We went in and there was a dude behind a bar, handsome in a George Peppard kind of way, silver chest hairs emanating from a shirt unbuttoned at least 4 buttons down, gold chains, pinkie ring, the works. Looked like a real swinger.
Total Californication.
He's handing out wine samples, which I can have none of. I have 693 days clean and sober.
Whats going through my mind is the fact that I haven’t had so much as a sip of ANYTHING for two years, and that whatever he is serving probably is really marvelous and tasty and good and if I even take a sip for a second I’m going to remember how much I LOVE a dry red wine, how it makes me feel all ooshy-gooshy and want to start kissing everything in sight, there won’t be much stopping me from having a glass, a bottle and then just like they talk about down at NA, it will release my addiction all over again and the next thing I know I’ll be checkin’ into some No-Tell Motel with some young freak and a big fat sack of diddly-squiggly.
I’m really not supposed to be here, right?
Anyway, be that as it may, Susan looks at me, sees the look on my face and then she gets this horrified look on her face, remembers that I am an addict and a “12 Stepper” and that I should not be in a winery with a swingin’ Bartender (who is starting to look more like Dennis Hopper) presenting magnificent wines for me to have a sample of.. Its just not a good place for me to be.
She whispers “Oh my God Steve….I forgot…. I’m so sorry…we better leave!”
But I’m feeling a little stronger now, especially since Mr.

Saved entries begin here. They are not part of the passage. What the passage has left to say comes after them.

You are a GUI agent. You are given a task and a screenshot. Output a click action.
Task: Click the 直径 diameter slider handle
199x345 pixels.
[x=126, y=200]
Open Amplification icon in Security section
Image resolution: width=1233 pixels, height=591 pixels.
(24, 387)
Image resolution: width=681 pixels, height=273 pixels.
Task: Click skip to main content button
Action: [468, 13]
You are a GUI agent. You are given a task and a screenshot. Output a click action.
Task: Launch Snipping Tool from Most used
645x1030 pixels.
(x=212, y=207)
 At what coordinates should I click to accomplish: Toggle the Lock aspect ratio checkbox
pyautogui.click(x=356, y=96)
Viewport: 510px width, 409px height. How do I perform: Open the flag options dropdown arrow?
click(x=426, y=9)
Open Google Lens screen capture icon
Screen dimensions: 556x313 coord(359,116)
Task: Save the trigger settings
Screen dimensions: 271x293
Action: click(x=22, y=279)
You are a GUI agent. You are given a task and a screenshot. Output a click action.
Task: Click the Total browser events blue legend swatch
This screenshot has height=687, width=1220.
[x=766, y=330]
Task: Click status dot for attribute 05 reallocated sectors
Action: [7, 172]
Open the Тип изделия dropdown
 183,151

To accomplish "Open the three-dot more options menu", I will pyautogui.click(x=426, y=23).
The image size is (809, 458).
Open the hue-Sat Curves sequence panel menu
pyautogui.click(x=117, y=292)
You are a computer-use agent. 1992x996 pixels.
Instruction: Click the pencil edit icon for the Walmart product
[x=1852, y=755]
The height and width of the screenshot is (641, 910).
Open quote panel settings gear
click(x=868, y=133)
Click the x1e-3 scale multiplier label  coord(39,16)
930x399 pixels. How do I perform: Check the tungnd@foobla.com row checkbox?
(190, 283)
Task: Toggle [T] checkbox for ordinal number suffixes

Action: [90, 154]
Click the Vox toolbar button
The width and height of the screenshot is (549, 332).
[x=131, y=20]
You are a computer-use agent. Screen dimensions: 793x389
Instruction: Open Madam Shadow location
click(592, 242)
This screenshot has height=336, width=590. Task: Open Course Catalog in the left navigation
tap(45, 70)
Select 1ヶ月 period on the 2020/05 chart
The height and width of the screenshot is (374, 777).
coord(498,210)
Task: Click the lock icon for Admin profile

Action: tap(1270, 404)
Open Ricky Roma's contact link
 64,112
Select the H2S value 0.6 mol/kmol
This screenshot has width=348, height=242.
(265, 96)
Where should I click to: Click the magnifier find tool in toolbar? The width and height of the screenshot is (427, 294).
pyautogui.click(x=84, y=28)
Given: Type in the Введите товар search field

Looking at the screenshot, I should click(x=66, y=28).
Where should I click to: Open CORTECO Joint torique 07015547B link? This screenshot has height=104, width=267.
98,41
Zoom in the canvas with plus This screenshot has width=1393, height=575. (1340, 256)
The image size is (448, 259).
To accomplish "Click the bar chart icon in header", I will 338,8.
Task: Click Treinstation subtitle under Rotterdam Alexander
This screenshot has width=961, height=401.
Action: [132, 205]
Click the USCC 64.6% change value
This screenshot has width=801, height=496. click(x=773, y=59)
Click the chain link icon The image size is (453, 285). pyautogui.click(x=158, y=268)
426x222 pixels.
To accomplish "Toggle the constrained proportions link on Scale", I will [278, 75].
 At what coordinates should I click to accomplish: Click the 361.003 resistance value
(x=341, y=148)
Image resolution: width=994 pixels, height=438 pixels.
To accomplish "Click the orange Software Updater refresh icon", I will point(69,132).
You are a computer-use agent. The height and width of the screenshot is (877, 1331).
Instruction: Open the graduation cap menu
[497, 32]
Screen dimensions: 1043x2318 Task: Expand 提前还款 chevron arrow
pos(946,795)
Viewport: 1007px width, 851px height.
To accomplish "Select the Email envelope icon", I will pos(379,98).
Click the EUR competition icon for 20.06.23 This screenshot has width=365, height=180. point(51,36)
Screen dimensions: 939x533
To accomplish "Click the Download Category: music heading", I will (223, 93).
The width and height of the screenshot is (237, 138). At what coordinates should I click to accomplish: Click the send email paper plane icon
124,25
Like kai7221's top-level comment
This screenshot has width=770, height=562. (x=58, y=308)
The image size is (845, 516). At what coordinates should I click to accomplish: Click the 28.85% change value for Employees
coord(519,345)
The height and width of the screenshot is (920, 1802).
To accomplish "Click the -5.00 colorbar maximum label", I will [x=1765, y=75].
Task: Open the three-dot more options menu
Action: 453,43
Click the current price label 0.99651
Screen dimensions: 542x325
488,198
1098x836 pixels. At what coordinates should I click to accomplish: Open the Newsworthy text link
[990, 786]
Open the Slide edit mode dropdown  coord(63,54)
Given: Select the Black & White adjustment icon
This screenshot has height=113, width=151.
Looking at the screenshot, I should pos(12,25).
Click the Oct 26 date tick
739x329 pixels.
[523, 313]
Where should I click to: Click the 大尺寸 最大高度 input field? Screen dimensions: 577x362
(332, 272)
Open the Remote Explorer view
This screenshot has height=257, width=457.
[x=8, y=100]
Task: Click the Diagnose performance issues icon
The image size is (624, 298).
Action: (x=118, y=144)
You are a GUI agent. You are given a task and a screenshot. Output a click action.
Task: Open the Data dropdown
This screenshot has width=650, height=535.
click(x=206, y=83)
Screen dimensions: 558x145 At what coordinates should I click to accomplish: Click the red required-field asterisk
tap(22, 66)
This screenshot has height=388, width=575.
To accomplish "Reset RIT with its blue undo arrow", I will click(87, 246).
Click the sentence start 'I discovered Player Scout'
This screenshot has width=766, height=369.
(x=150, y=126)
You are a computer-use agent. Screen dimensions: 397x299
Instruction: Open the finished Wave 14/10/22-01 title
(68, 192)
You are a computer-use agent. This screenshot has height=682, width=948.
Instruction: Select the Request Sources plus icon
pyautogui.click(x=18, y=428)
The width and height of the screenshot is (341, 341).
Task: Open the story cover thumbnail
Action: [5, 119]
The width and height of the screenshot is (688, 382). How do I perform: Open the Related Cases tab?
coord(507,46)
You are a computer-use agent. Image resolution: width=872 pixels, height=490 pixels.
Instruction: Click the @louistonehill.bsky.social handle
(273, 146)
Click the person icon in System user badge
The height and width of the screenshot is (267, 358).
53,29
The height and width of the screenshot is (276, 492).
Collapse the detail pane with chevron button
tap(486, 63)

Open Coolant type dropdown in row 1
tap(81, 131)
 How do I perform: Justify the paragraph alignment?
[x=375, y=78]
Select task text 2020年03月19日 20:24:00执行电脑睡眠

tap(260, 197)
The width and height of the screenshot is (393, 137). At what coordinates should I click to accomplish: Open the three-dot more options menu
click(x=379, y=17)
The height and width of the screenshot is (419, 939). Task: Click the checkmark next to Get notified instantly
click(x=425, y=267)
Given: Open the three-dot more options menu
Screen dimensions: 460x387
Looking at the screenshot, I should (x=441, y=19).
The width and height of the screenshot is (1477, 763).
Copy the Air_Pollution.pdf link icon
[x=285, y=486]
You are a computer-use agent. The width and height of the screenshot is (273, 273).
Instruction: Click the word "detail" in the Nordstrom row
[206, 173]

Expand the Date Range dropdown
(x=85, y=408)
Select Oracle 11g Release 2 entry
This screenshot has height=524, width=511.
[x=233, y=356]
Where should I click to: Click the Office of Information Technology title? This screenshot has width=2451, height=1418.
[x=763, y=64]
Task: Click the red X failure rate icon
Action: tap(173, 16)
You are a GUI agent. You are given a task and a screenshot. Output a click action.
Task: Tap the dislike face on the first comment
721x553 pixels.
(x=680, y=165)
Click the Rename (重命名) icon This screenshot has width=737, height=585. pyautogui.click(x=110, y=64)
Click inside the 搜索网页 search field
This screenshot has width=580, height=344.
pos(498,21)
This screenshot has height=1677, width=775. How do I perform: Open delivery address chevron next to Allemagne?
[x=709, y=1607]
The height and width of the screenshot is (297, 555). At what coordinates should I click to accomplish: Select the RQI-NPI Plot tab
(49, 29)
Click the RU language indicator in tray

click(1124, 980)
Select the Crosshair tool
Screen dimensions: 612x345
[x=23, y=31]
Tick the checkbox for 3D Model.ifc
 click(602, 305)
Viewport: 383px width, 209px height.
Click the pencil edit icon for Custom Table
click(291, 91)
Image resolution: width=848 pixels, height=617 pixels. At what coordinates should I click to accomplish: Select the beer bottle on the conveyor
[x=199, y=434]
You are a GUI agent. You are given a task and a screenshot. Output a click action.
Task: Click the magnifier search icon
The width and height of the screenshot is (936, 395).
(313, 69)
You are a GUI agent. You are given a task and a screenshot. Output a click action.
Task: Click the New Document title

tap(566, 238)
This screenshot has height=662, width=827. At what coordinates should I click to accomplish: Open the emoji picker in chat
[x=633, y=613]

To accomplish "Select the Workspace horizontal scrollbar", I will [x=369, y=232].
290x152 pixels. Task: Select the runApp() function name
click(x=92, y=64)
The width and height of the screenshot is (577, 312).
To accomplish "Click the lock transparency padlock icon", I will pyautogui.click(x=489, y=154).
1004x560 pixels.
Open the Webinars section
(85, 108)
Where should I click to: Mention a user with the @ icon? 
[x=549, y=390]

Californication says it will cost 40 bucks to participate in his little Wine Tasting Chemistry Experiment.
“Its OK, I’m good” I whisper back to Susan.
He takes up the glasses from the 4 people in front of us. He asks a lady if she liked that last wine, a medium-dry Red with hints of raisins and peat moss.
“Yes” she says “It was delicious!”
“So” he says “would you like to take it up to the next level?”
The next level?
I lean to Susan and whisper ‘I’m OK, but if he pulls out a mirror and a straw I’m afraid I may have to leave.”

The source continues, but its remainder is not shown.